The Origins, Spectral Interpretation, Resource Identification, and Security-Regolith Explorer, or OSIRIS-REx, mission passed a launch readiness review Sept. 6, the last major review prior to its launch from Cape Canaveral at 7:05 p.m. Eastern Sept. 8. A weather forecast projects an 80 percent chance of acceptable weather for launch.
NASA and United Launch Alliance officials said at a pre-launch briefing here Sept. 6 that there were no issues they were dealing with prior to the scheduled launch. They also emphasized that last week’s Falcon 9 explosion at Space Launch Complex 40, less than two kilometers from the building where the Atlas 5 and OSIRIS-REx are being prepared for launch, would not affect the mission.
Tim Dunn, the NASA launch director for the mission, said NASA’s Launch Services Program completed a “crossover assessment” review over the weekend to determine if there might be shared hardware or other links between the Falcon 9 and the Atlas 5. “There is no elevated risk to OSIRIS-REx launching on an Atlas 5,” he said.
Scott Messer, program manager for NASA missions at ULA, said workers did an extensive search of the pad at Space Launch Complex 41 and the assembly building that contains the rocket and spacecraft, and found no damage or debris there linked to the Falcon 9 explosion. “At this point, we haven’t identified any risks, and we’re on track for launch on the 8th,” he said.
OSIRIS-REx, the third mission in NASA’s New Frontiers line of medium-sized planetary science missions, will travel to the near Earth asteroid Bennu, arriving in August 2018. The spacecraft will study the asteroid with cameras and other instruments for nearly two years.
The key moment for the mission will come in mid-2020, when the spacecraft attempts to collect samples of the asteroid’s regolith, the layer of pulverized rock on its surface. The spacecraft will slowly approach Bennu, extending a sampling tool called the Touch-and-Go Sample Acquisition Mechanism (TAGSAM) at the end of a robotic arm. TAGSAM will briefly make contact with the surface, firing puffs of nitrogen gas that will move regolith into the collection tool.
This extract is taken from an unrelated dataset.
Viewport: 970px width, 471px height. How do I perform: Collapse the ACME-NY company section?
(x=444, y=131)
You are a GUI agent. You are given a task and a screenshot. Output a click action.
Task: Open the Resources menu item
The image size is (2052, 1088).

TAGSAM will spend only a few seconds on the surface of the asteroid before moving away. “We’ll do a safe, slow, smooth high-five to collect that sample,” said Christina Richey, OSIRIS-REx deputy program scientist at NASA Headquarters. The goal is to collect at least 60 grams of asteroid samples, but project officials said they believe they can collect several times that amount based on laboratory tests of TAGSAM.
After placing the sample in a return canister based on the one used on the Stardust comet sampling mission, OSIRIS-REx will leave Bennu in March 2021, returning to Earth in September 2023. The main spacecraft will fly past Earth while the sample return canister parachutes to a landing in Utah.
Dante Lauretta of the University of Arizona, the principal investigator for OSIRIS-REx, said at the briefing he was looking forward to the launch. “I’m absolutely not nervous because we have a phenomenal team and they know what they’re doing,” he said. “I am anxious, because I’ve been working on this program for 12 years now, and I really want to fly this spacecraft.”